Deux personnes qui boivent l'eau avec des calebasses. Photo : Pacôme Tomètissi

Fifonsi vient de puiser de l’eau à la rivière. Faute de mieux, c’est cette eau qui lui sert de boisson. C’est avec cette eau qu’elle cuira la tisane que lui a indiqué le guérisseur traditionnel. Hier, elle a été renvoyée du centre de santé le plus proche situé à 10 km à Kpataba dans la commune de Savalou. Elle est incapable de se payer les soins.

Cette fois-ci elle n’a même pas les moyens de s’acheter les médicaments de rue. Elle fait partie des 56% de femmes béninoises vivant en dessous du seuil de la pauvreté. Elle n’a pas d’alternative. Elle fait partie des 80 % de Béninois qui se ruent vers les tradi-praticiens. Elle ne sait pas que c’est cette eau non potable qui lui cause sa fièvre typhoïde. Elle fait partie des 37% de populations sans accès à l’eau potable et des près de 70 % d’analphabètes. Elle n’a aucune idée des droits auxquels elle a droit.

L’eau et les inégalités

Comme Fifonsi, ils sont des millions de Béninois à ne pas avoir accès à  l’eau potable. Selon une enquête démographique et de santé (EDS) effectuée en 2006 par l’Institut national de la statistique et de l’analyse économique (INSAE), environ 9.9 % de ménages boivent l’eau des marigots ou des mares au Bénin. Dans les milieux ruraux, ils sont 12.7%. De plus, 22% de ménages et 26%  de gens dans les zones rurales vivent à plus de trente minutes des points d’eau. Quant aux enfants de moins de 5 ans, 11.3% d’entre eux doivent se contenter des eaux de ruissellement, de marigots ou de mare. 94% de l’eau ne subit aucun traitement avant d’être bue et sur les 6% de ménages restants, à peine 4.2% utilisent des méthodes de traitement appropriées.

L’eau potable, un droit ?

L’absence de latrines devrait  accentuer l’insalubrité de l’eau. Dans les milieux ruraux, 81.3% de gens n’ont  pas de toilettes donc se mettent à l’aise dans la nature. C’est dans cette même nature que se retrouvent les marigots, les eaux de ruissellement et les mares qui servent d’abreuvoir à certains ménages et au bétail.
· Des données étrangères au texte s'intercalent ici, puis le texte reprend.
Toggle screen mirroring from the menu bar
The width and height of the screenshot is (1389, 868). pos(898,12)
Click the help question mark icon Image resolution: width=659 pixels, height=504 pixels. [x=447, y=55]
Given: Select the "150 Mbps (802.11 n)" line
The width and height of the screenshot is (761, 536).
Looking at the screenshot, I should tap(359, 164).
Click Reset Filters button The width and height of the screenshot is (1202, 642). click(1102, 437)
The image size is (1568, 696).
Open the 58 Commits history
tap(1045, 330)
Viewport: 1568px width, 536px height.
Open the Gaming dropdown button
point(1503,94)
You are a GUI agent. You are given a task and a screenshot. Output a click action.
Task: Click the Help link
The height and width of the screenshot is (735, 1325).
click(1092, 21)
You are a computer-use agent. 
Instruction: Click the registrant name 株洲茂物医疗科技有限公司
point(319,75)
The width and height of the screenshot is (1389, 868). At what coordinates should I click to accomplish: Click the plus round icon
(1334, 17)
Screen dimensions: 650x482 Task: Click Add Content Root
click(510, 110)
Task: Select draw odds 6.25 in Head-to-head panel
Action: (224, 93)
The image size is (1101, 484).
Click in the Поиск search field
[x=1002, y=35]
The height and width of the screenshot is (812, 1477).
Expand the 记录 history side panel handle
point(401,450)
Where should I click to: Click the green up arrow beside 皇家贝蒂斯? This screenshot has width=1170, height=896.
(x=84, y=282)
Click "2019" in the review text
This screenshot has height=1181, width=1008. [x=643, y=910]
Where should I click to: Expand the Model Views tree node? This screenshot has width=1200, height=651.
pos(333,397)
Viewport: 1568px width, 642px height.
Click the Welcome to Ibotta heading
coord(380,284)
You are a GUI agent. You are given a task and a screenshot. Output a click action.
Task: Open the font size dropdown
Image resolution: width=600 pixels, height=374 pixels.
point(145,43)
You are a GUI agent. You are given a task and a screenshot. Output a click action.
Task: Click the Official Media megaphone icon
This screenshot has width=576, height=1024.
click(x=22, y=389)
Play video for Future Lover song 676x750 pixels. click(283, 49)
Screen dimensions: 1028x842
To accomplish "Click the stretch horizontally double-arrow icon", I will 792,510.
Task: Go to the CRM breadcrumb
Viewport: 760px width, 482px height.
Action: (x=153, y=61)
Houéhanou est cultivateur à Savalou dans le département des collines au centre du Bénin. Il estime que l’eau des marigots est plus douce et plus agréable que celle des puits. « Elle est fraiche et claire, insiste-t-il. Si cette eau tue moi je serais déjà mort. J’ai deux femmes et beaucoup d’enfants. Et puis je suis heureux. Il y a quelques années, il y avait le ver d Guinée. Aujourd’hui c’est terminé ». Les populations ne font donc pas toujours  le lien entre leur cadre de vie et leur santé ou encore entre les inégalités et leur condition de vie. Elles ne réalisent pas l’importance des causes structurales (les institutions sociopolitiques) ou intermédiaires (conditions de vie, comportements non citoyens) dans la santé ni que c’est leur droit de disposer de l’eau potable en plus d’un système d’assainissement adéquat et le devoir du gouvernement de le leur assurer. Le gouvernement du Bénin a signé des accords internationaux et des traités.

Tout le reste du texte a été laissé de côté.